What the Data Usually Hides
The risk score that gets the most marketing attention is the proprietary "AI-driven" composite score. The risk score that has the most operational value is usually HCC RAF combined with a few clinical signals — because HCC RAF is what CMS uses to set the benchmark, and benchmark is what determines settlement. A patient flagged as "high risk" by a proprietary score but with low HCC RAF doesn't drive contract economics; a patient flagged "high risk" by HCC plus rising clinical signals does. The other under-disclosed issue is recalibration cadence. A risk score calibrated on national data three years ago performs worse on your population today than a score recalibrated quarterly on your own historical outcomes. Vendors rarely disclose recalibration frequency unless asked specifically.
How to Fix It
Use this decision framework.

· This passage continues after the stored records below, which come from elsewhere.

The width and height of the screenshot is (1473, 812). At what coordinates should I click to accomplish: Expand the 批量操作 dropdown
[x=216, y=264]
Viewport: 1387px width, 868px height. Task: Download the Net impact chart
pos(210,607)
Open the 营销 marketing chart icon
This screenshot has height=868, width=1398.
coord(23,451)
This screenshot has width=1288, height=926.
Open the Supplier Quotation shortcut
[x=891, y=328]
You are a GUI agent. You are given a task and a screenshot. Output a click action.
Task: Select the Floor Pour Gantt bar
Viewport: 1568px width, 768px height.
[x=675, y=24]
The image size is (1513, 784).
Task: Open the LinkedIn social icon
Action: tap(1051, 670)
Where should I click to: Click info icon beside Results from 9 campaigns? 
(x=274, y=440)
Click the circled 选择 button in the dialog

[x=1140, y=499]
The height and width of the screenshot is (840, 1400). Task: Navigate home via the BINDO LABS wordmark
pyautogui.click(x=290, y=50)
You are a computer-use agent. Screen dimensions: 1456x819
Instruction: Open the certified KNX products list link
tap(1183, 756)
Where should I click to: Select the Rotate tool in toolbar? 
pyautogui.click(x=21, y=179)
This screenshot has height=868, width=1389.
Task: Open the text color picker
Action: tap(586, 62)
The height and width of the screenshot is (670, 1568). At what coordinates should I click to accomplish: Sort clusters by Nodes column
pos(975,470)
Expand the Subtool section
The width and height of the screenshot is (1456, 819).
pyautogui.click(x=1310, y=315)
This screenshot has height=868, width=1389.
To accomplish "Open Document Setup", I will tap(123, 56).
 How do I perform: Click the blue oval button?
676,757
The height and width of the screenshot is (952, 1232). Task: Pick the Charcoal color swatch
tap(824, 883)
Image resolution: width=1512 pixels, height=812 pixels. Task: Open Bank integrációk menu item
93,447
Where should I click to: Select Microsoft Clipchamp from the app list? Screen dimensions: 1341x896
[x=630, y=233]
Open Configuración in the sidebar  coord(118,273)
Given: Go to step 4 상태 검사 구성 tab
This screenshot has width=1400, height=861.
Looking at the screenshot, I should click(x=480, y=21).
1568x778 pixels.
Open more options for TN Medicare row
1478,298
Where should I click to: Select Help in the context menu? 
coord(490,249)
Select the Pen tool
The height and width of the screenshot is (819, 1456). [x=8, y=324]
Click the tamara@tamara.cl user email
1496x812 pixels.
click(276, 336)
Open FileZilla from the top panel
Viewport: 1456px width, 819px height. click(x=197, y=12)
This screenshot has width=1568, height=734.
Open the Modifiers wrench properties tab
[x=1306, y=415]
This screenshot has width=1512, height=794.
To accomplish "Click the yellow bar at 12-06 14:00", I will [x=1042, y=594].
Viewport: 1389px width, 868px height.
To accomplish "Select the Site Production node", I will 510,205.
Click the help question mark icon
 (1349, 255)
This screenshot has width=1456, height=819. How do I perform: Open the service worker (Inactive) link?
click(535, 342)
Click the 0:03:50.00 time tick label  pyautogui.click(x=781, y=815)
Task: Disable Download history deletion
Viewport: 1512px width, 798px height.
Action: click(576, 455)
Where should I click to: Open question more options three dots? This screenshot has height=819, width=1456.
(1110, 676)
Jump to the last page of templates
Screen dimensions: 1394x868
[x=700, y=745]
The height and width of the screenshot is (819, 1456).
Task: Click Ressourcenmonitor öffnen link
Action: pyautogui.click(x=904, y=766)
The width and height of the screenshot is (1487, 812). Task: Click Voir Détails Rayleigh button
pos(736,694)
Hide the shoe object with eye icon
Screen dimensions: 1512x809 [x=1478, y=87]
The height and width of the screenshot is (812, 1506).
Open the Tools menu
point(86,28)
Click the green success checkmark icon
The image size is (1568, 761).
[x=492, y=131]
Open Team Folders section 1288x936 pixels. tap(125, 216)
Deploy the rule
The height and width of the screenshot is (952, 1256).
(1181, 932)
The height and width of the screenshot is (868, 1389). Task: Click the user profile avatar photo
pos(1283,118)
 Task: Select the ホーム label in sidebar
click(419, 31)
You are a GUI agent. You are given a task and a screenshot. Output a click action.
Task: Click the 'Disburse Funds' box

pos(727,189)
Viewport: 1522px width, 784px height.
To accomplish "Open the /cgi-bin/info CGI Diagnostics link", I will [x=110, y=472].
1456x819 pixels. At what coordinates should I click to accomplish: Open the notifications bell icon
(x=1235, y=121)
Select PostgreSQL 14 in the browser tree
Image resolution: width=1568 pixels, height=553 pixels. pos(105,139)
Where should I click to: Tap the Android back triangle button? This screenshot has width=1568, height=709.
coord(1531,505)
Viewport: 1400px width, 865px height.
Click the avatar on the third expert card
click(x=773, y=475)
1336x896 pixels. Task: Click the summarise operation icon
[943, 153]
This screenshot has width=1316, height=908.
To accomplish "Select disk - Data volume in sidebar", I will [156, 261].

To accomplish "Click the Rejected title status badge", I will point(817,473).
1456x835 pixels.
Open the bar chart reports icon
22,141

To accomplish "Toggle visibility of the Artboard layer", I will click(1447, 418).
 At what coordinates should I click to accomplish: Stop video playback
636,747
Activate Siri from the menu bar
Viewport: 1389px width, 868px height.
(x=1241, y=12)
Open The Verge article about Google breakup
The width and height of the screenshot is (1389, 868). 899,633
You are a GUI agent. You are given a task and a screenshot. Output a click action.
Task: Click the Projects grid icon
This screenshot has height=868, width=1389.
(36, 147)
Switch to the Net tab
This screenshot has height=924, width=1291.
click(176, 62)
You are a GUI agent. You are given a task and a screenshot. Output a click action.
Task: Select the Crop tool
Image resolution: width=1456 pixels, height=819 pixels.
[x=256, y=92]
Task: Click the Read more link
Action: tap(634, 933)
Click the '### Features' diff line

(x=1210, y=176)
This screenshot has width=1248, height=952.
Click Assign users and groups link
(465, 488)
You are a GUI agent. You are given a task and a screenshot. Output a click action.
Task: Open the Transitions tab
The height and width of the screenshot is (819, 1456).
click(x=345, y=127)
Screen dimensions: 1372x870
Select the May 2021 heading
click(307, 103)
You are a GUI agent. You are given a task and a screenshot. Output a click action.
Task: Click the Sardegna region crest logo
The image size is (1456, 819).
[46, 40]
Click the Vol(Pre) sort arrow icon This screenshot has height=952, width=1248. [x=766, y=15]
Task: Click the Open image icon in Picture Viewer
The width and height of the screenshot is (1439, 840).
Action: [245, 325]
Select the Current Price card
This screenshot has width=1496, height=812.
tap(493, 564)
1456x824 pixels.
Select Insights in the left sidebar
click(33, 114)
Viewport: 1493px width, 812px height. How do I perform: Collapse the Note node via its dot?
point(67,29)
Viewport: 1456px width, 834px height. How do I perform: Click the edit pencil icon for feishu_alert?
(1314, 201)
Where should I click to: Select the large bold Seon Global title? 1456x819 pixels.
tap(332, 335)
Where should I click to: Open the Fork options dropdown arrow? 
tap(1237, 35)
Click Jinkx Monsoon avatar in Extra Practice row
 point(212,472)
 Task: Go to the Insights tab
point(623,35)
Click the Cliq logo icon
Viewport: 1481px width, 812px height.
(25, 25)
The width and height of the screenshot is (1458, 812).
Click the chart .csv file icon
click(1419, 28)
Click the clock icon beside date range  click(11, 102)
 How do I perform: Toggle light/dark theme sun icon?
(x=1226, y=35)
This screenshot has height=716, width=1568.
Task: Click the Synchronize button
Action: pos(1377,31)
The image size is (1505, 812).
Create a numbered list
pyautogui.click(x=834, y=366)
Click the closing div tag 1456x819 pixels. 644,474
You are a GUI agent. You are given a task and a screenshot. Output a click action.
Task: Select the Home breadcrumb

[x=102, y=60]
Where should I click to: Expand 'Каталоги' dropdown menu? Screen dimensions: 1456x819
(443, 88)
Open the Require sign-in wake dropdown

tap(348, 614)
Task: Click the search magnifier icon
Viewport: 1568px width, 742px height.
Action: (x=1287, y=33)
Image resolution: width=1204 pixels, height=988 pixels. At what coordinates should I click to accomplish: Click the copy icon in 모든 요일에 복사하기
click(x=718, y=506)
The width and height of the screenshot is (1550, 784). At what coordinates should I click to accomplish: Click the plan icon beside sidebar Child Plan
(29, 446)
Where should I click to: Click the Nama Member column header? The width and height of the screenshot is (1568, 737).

First, require the vendor to disclose risk methodology in writing — exact data inputs, score components, recalibration cadence. Second, require a test deployment on your historical data: how well does the score predict the outcomes (hospitalisation, ED visit, total cost) that actually mattered in your population last year? Third, require the score to expose its inputs so a clinician or care manager can see why a patient was flagged. Fourth, confirm the score routes to operational workflow (care management task list, PCP gap roster, network steerage). Vendors that fail any of these four should be disqualified regardless of brand strength.